# Saudi Point Of sales Transaction dashboard

In [None]:
# import libraries
import pandas as pd
import numpy as np
import glob


import pdfplumber
import re
from helper import * 


import requests
from bs4 import BeautifulSoup
from selenium import webdriver
from selenium.webdriver.common.by import By
from selenium.webdriver.common.keys import Keys
from selenium.webdriver.support.wait import WebDriverWait
from selenium.webdriver.support import expected_conditions as EC
from selenium.common.exceptions import WebDriverException
from fake_useragent import UserAgent
from geopy.geocoders import Nominatim

In [None]:
url = "https://www.sama.gov.sa/ar-sa/Indices/pages/pos.aspx"
#url= "https://www.sama.gov.sa/ar-sa/Indices/Pages/POS.aspx?Paged=TRUE&p_SortBehavior=0&p_Created=20210316%2013%3a24%3a35&p_ID=50&PageFirstRow=31&View=e107b92a-9e94-4513-b248-dc9a0beeae39"

with requests.Session() as s:
    s.headers = {'User-Agent': 'Mozilla/5.0 '}

    response = s.get(url)
    soup = BeautifulSoup(response.content)
    FileRef = re.findall("FileRef.*?[\.!?]", str(soup), re.MULTILINE | re.DOTALL )
    FileRefNew = [item.replace("\\u002far-sa\\u002fIndices\\u002fPOS\\u002f", "https://www.sama.gov.sa/ar-sa/Indices/POS/") for item in FileRef]
    string = 'pdf'
    FileRefNew = [x + string for x in FileRefNew]
    FileRefNew = [e[11:] for e in FileRefNew]
    print(FileRefNew[0])


In [None]:
# Loop through all urls and download pdfs
for url in FileRefNew:
    try:
        # Manage firefox specific settings in a way that geckodriver can understand 
        options = webdriver.FirefoxOptions()
        options.set_preference("browser.download.folderList", 2)
        options.set_preference("browser.download.manager.showWhenStarting", False)
        options.set_preference("browser.download.dir", "SaudiPointOfSales/pdf")
        options.set_preference("browser.download.useDownloadDir", True)
        options.set_preference("browser.helperApps.neverAsk.saveToDisk", "application/pdf")
        options.set_preference("pdfjs.disabled", True)
        options.set_preference("pdfjs.enabledCache.state", False)
        options.set_preference("plugin.scan.Acrobat", "99.0")
        options.set_preference("plugin.scan.plid.all", False)
        # call selenium driver to automate web browser interaction
        driver = webdriver.Firefox(executable_path=r"SaudiPointOfSales/geckodriver", options = options)
        # open an URL
        driver.get(url)
        driver.implicitly_wait(10)
        driver.close()
    except WebDriverException:
        driver.quit()
        exit()

In [None]:
# Scraping tables from pdfs  & save it in dataframs     
arr_of_files = (glob.glob(r"/Users/turki/SaudiPointOfSales/SaudiPointOfSales/pdf/*.pdf"))

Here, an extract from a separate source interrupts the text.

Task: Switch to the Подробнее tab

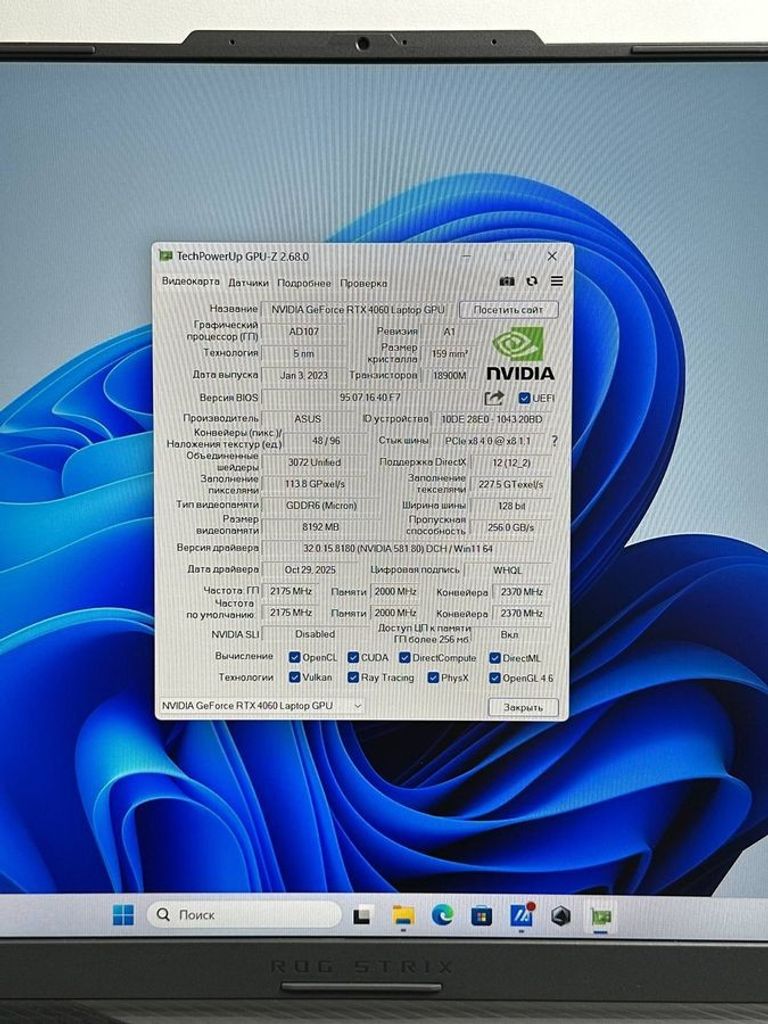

# Create or initialize Pandas DataFrame
sectors_df = pd.DataFrame()
cities_df = pd.DataFrame()

for i in arr_of_files:
    # Plumb a PDF for detailed information and table and store it in the initialize datafram.
    with pdfplumber.open(i) as pdf:
        tables = pdf.pages[0].find_tables()
        first_table = tables[0].extract(x_tolerance = 5)
        second_table = tables[1].extract(x_tolerance = 5)
        
        # Do some data cleansing in the first table inside a pdf 
        df_first_table = pd.DataFrame (first_table)
        df_first_table = df_first_table[[0,7,8]]
        df_first_table['Date'] = df_first_table[7][0]
        df_first_table = df_first_table[2:]
        df_first_table = df_first_table.reset_index(drop=True)
        
        sectors_df = sectors_df.append(df_first_table)
        
        # Do some data cleansing in the second table inside a pdf 
        df_second_table = pd.DataFrame (second_table)
        df_second_table = df_second_table[[0,7,8]]
        df_second_table['Date'] = df_second_table[7][0]
        df_second_table = df_second_table[2:]
        df_second_table = df_second_table.reset_index(drop=True)
        
        cities_df = cities_df.append(df_second_table)
        
print("** Done converting tables to data frames **")

# Renames columns  
sectors_df = sectors_df.rename(columns={0: 'Sector',7: 'Number of Transactions', 8: 'Value of Transactions'})
cities_df = cities_df.rename(columns={0: 'City',7: 'Number of Transactions', 8: 'Value of Transactions'})
to_int(cities_df,'Value of Transactions')
to_int(cities_df,'Number of Transactions')



# parsing dates
sectors_df["Start Date"]= sectors_df['Date'].str.split("-", n = 1, expand = True)[0]
sectors_df["End Date"]= sectors_df['Date'].str.split("-", n = 1, expand = True)[1]
del sectors_df["Date"]
# TODO: tranfare the date to year, month, week 

cities_df["Start Date"]= cities_df['Date'].str.split("-", n = 1, expand = True)[0]
cities_df["End Date"]= cities_df["Date"].str.split("-", n = 1, expand = True)[1]
del cities_df["Date"]
# TODO: tranfare the date to year, month, week 

# Doing more data cleansing
sectors(sectors_df)
cities(cities_df)


# Add latitude & longitude for map chart
group_City = cities_df.groupby(by='English_City').agg({'Value of Transactions' : 'sum', 'Number of Transactions' : 'sum'})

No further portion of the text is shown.